_WORK REQUIRED_
Report only how many lines of the records contain the word "Cancel".
--- STUDY MATERIAL ---
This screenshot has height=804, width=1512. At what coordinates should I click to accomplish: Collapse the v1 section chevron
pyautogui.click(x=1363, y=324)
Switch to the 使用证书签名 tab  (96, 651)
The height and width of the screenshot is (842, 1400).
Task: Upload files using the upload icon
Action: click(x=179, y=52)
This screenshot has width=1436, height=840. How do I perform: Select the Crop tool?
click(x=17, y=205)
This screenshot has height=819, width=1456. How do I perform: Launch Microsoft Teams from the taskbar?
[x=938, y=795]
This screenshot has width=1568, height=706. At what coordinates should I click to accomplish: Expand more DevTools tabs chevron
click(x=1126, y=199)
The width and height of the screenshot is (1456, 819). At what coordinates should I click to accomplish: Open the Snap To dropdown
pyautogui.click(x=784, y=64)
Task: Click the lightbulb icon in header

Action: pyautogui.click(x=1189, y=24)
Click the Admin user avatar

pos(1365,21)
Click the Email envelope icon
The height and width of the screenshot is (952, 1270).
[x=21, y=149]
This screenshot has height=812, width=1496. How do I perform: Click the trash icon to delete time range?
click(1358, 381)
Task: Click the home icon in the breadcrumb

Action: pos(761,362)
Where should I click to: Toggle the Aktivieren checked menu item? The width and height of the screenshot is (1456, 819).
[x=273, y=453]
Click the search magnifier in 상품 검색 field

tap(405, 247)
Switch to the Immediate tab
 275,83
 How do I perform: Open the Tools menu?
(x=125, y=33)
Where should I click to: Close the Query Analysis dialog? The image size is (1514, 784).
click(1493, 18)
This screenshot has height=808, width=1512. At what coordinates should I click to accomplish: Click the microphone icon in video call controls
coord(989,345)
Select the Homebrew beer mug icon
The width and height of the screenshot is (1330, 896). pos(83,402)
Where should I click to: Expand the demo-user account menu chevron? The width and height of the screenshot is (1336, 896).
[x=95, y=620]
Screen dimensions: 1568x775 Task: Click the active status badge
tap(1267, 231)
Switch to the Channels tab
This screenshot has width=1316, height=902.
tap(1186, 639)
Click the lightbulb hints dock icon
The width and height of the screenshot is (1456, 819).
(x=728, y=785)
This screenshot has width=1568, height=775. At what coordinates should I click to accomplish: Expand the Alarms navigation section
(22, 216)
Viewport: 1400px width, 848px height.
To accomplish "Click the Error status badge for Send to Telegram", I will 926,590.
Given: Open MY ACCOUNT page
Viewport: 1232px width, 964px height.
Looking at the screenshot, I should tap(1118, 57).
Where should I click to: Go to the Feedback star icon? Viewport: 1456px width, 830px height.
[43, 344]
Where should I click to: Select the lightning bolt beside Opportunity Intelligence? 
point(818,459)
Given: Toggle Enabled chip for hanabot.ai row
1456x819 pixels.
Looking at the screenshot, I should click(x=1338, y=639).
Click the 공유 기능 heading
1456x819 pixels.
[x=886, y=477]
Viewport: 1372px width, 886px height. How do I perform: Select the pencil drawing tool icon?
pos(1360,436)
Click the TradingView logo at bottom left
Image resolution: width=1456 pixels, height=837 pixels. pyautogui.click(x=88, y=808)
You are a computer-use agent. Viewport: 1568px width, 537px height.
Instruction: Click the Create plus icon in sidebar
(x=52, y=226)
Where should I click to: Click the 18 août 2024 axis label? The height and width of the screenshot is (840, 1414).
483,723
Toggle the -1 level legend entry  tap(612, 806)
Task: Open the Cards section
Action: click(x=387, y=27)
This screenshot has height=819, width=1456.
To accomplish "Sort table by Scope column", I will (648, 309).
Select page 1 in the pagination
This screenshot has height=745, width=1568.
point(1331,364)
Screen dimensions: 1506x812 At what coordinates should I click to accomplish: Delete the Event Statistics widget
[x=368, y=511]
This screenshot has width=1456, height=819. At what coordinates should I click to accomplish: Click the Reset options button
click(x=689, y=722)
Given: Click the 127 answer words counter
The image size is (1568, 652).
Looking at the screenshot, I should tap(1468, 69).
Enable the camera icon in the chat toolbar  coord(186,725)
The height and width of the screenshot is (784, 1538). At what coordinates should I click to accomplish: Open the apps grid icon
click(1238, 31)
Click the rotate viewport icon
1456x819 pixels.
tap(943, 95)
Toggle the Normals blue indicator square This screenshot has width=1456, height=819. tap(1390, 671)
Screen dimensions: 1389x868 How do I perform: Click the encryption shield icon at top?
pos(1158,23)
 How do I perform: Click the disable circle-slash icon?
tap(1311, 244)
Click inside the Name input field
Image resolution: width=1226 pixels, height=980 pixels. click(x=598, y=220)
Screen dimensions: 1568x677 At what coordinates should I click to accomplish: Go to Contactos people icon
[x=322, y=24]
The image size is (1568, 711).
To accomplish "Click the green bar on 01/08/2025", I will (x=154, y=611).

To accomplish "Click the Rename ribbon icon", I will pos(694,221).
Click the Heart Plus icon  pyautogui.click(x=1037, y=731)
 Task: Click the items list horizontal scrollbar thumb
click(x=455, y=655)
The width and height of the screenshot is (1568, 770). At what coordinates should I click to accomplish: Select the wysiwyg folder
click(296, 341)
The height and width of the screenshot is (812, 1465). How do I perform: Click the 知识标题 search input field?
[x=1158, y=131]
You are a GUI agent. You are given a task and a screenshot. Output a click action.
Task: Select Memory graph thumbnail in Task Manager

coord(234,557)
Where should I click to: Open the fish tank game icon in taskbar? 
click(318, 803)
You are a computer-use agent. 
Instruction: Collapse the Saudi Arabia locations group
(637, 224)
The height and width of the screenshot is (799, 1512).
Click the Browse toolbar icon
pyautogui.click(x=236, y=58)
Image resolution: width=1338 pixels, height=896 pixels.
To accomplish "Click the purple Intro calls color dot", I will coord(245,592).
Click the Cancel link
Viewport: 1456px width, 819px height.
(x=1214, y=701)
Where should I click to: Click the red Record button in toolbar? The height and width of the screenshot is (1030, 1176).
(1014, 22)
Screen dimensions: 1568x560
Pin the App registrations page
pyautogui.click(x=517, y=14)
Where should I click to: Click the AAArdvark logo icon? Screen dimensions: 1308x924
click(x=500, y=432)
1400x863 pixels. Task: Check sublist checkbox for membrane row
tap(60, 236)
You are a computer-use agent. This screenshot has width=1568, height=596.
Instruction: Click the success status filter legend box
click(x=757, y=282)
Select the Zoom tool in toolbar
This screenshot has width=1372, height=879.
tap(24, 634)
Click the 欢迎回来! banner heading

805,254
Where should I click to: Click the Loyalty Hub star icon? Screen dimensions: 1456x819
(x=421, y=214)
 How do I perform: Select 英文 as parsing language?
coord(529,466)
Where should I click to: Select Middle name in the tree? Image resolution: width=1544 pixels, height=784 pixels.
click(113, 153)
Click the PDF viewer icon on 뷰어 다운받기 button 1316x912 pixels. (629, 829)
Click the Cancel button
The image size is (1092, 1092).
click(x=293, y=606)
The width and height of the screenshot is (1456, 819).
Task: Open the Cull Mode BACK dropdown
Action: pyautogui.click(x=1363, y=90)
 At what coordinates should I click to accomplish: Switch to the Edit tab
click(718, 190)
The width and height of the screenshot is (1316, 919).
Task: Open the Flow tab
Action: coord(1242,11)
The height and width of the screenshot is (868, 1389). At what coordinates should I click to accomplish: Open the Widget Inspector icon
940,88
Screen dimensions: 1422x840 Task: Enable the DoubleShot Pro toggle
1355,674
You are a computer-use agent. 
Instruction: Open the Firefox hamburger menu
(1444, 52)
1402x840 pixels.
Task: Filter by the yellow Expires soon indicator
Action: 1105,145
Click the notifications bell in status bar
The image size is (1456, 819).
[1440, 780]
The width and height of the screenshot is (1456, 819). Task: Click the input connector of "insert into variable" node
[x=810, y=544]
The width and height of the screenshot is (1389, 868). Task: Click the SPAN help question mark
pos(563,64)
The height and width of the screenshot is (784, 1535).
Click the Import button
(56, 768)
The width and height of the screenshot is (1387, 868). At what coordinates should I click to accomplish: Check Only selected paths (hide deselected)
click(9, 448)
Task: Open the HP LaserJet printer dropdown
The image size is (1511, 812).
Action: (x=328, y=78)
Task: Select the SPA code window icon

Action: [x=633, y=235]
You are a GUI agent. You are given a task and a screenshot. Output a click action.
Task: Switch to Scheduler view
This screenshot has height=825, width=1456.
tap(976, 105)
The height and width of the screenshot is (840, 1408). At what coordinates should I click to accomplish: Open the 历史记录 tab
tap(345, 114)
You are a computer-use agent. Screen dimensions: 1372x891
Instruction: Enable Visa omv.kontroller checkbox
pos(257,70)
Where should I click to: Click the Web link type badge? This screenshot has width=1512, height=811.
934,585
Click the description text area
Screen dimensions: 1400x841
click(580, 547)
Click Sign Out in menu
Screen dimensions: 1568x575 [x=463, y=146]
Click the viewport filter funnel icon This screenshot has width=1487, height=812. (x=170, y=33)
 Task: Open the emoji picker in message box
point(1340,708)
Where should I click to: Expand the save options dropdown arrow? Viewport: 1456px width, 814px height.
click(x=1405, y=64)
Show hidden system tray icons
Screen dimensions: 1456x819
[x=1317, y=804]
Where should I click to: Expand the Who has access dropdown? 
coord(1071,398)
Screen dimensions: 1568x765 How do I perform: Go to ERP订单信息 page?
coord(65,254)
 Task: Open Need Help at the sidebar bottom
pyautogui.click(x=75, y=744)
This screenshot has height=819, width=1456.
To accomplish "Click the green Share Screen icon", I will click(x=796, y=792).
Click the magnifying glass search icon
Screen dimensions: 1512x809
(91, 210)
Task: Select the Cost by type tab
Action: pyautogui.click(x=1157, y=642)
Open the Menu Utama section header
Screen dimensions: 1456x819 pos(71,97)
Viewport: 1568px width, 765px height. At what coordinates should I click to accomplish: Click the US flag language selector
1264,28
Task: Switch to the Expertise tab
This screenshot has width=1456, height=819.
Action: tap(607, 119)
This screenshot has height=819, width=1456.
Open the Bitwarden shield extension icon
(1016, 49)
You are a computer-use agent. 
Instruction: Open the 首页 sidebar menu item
---
_REPLY_
2